Autosomal mutations can occur on any of the 22 non-sex-linked chromosomes and, because they are gender-neutral, are more likely to give rise to genetic diseases between generations. FTD has shown a strong familial component with a positive family history in 30–50 percent of patients.

“FTD research has advanced quickly over the last two decades, with major implications for clinical practice,” Dr. van Swieten noted in an e-mail to Neurology Today. Different clinical symptoms — behavioral, aphasic, and motor neuron disease — are today recognized as being part of the clinical spectrum of FTD.

In addition, the disease can be divided into two major pathological subtypes: frontotemporal lobar degeneration (FTLD) with neuronal and glial tau inclusions (FTLD-tau), and FTLD with ubiquitin and TDP-43 positive neuronal and glial inclusions (FTLD-U), he said.

FTD onset occurred later among patients in the GRN group (mean age was 61.8 years) than in patients with MAPT defects (at an average of 52.4 years).

Future genetic studies need to identify genetic defects in at least these two distinct familial forms of frontotemporal dementia, according to Dr. van Swieten.

CLINICAL APPLICATION

Clinicians need to be aware of the wide clinical spectrum of FTD, including the different clinical variants, variation in age at onset, and the existence of pathological subtypes and distinct genetic forms of the disease, Dr. van Swieten stressed.

The new GRN gene mutation in a sporadic patient with pathologic-proven FTD, together with the wide range in age at onset of other GRN mutations, has important implications for genetic counseling, he noted.

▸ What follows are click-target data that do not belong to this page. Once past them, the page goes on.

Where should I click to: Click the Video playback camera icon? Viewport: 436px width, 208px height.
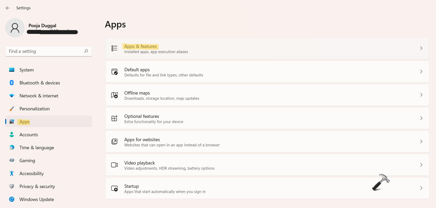(114, 165)
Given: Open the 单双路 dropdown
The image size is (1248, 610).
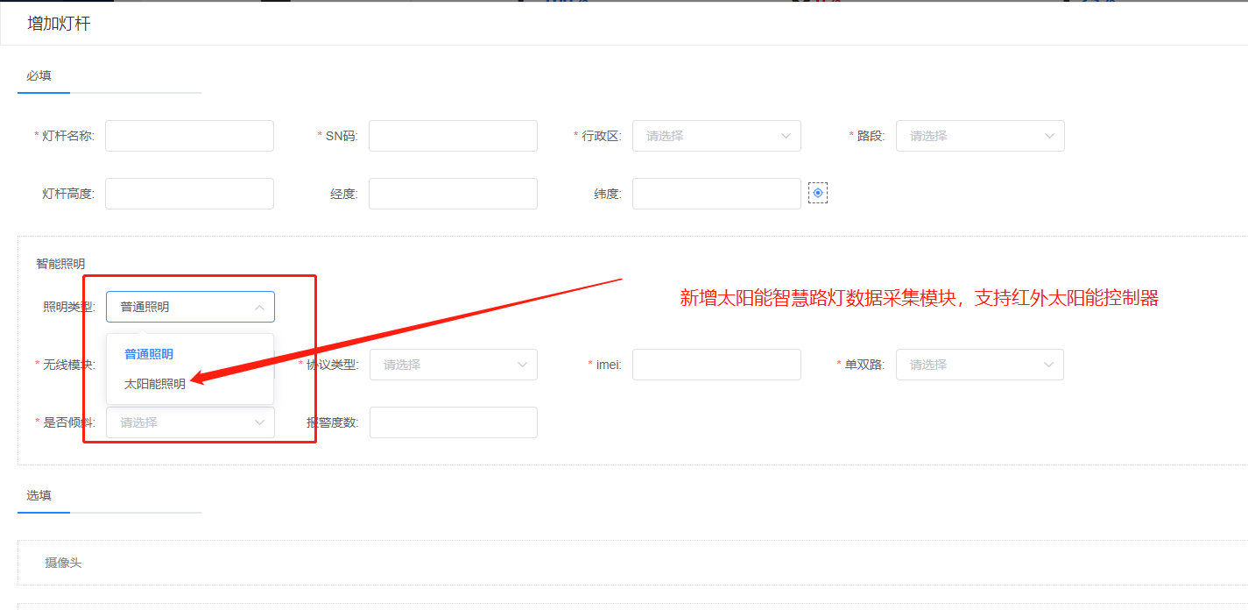Looking at the screenshot, I should tap(980, 365).
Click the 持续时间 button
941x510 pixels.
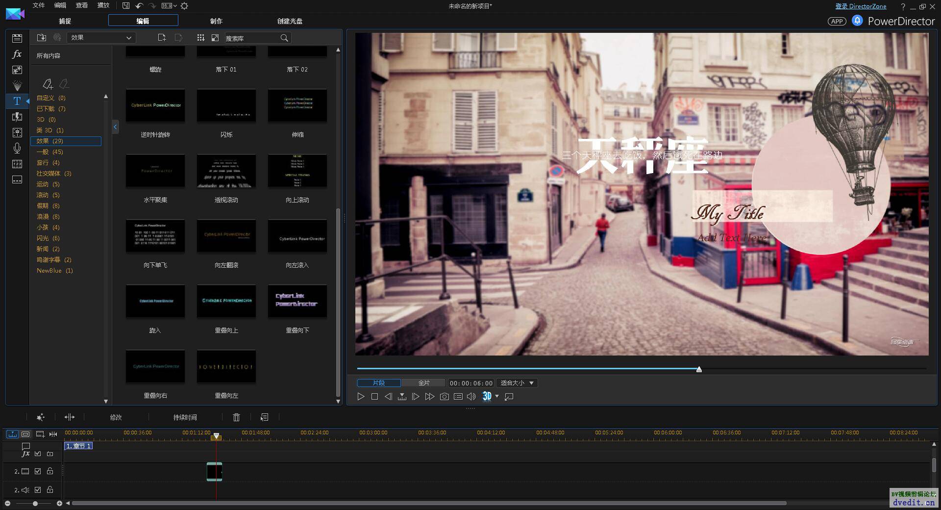click(x=185, y=417)
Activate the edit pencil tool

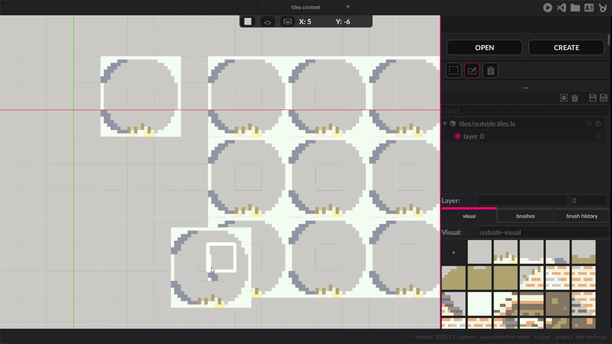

“In our view, GRN screening should not be restricted to patients with a family history strongly suggestive for an autosomal dominant inheritance,” he said. “In cases with a positive family history, clinicians have to offer genetic counseling to patients and families to discuss diagnostic DNA testing. Geneticists should take into account the possibility of incomplete penetrance of GRN mutations (especially in small nuclear families), and should search for affected second-degree relatives in families,” he added.

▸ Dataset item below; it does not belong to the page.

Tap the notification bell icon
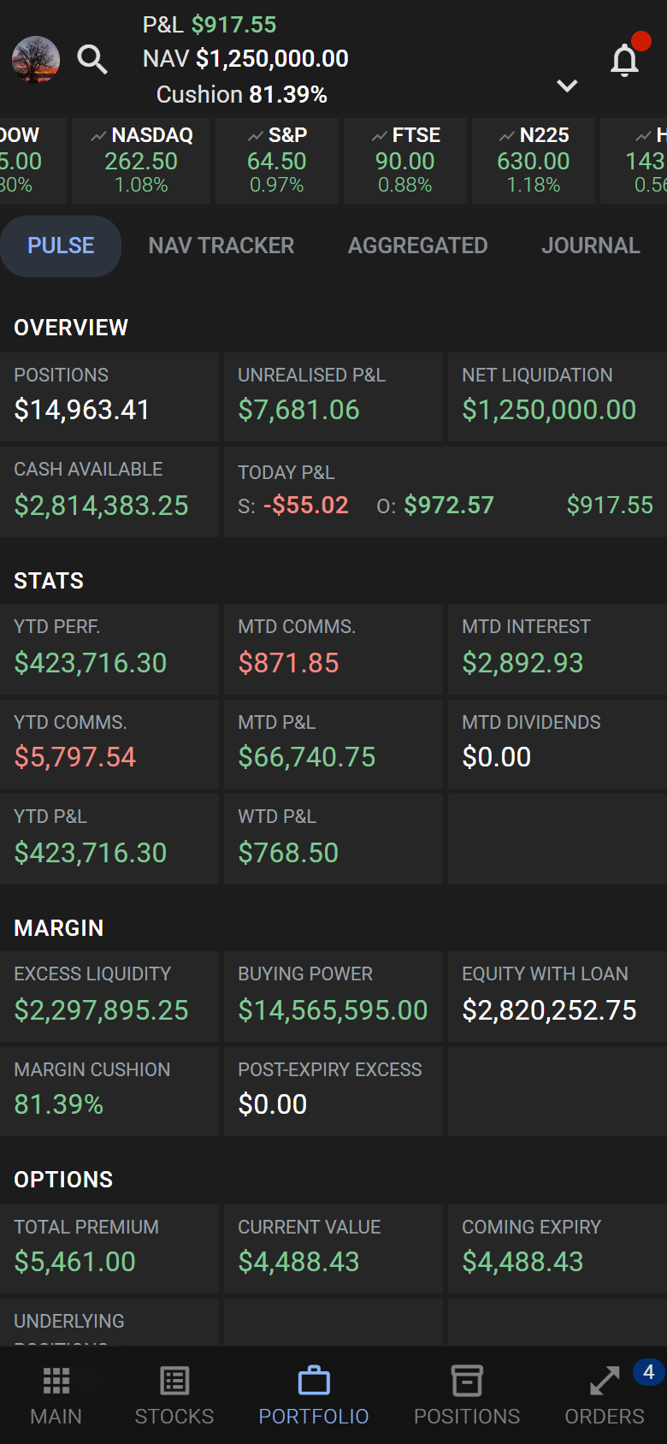This screenshot has height=1444, width=667. pyautogui.click(x=625, y=61)
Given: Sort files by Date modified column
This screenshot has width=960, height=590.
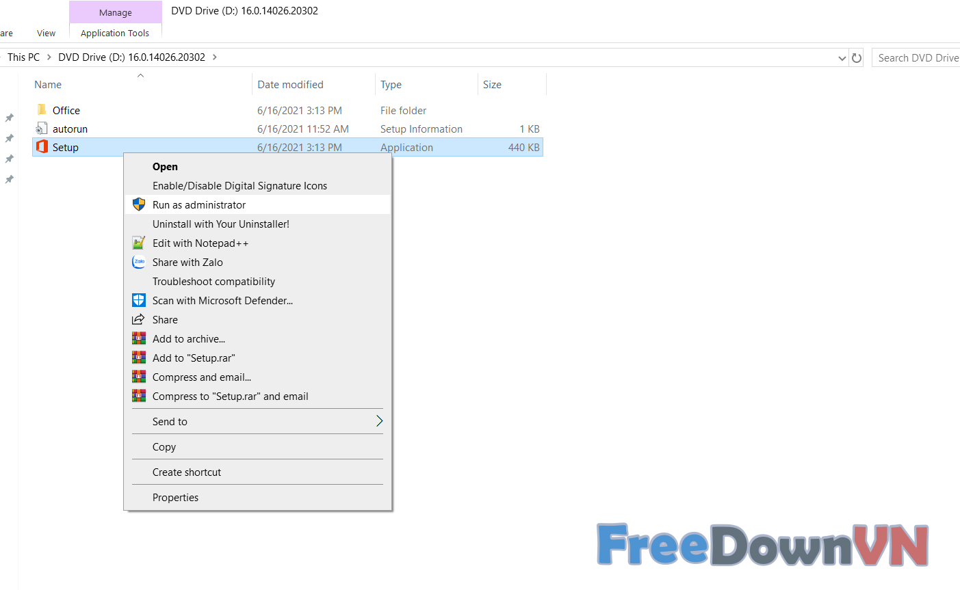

In addition, future genetic studies need to identify the two remaining autosomal dominant forms — frontotemporal lobe degeneration with ubiquitin-positive inclusions with hippocampal sclerosis and frontotemporal lobe degeneration with motor neuron disease — and find genetic and environmental factors that might modulate variations in GRN mutations, according to the report.

“Also, it is important that we better understand how GRN mutations lead to the accumulation of pathological [TDP-43] protein in neurons, which is essential for developing potential therapeutic interventions in the future,” said Dr. van Swieten.

TOWARD TREATMENT

According to John Q. Trojanowski, MD, PhD, the Schnabel Professor of Geriatric Medicine and Gerontology and director of the Institute on Aging at the University of Pennsylvania School of Medicine in Philadelphia, the findings should help speed development of animal models of FTD, identify biomarkers, and eventually test targeted drug therapies.

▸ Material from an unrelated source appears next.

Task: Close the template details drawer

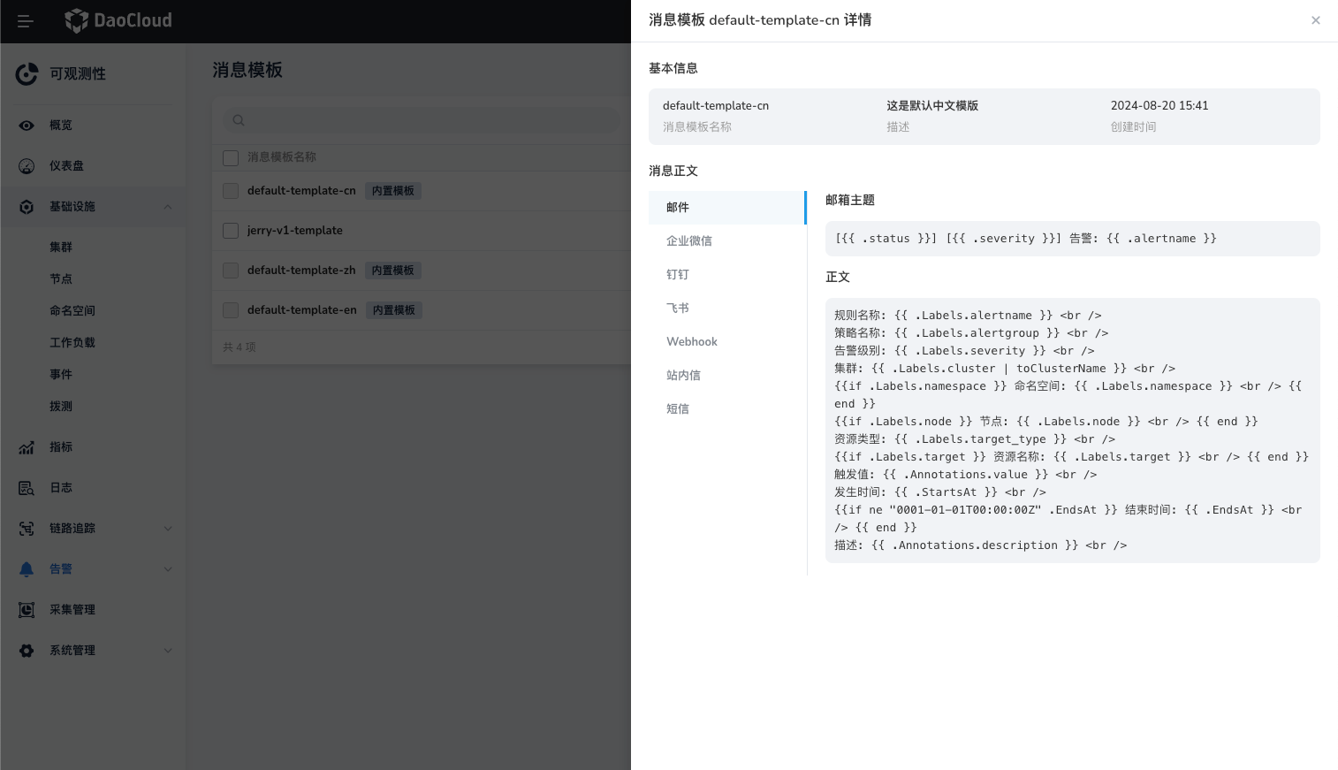Action: [1315, 20]
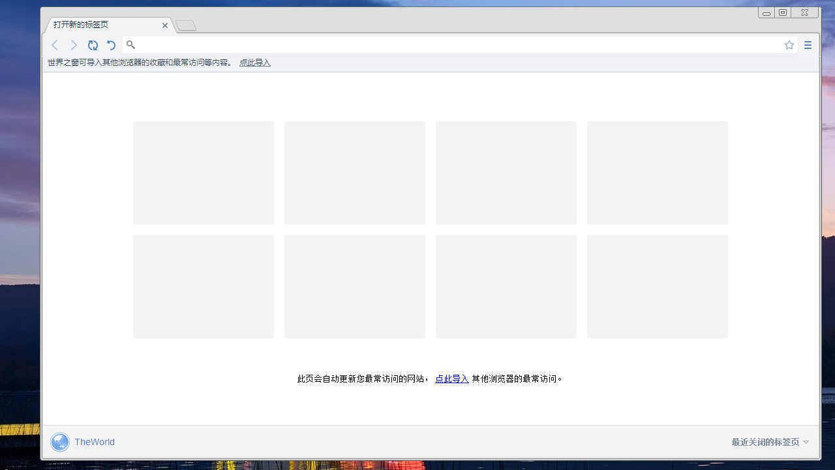Maximize the browser window

point(783,12)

“Things are moving much faster now. We need to develop an animal model of TDP-43 with or without progranulin, or a progranulin knockout mouse to study the mechanism of its action on TDP-43,” he told Neurology Today in a telephone interview.

The tau protein was first identified in 1998, progranulin and TDP-43 in 2006, and the mutations in TDP-43 were discovered only earlier this year. There are currently two drugs in clinical trials for tau, but it took nearly 16 years between the identification of tau and these trials, he noted.

“We don't know much yet about the mechanism of the mutation on the protein in FTD, but this shouldn't take nearly as long as it has with tau or amyloid beta in Alzheimer disease, which took nearly 18 years. In just two years we've made it this far.”

REFERENCE

• Seelaar H, Kamphorst W, van Swieten JC, et al. Distinct genetic forms of frontotemporal dementia. Neurology 2008; E-pub 2008 Aug. 12.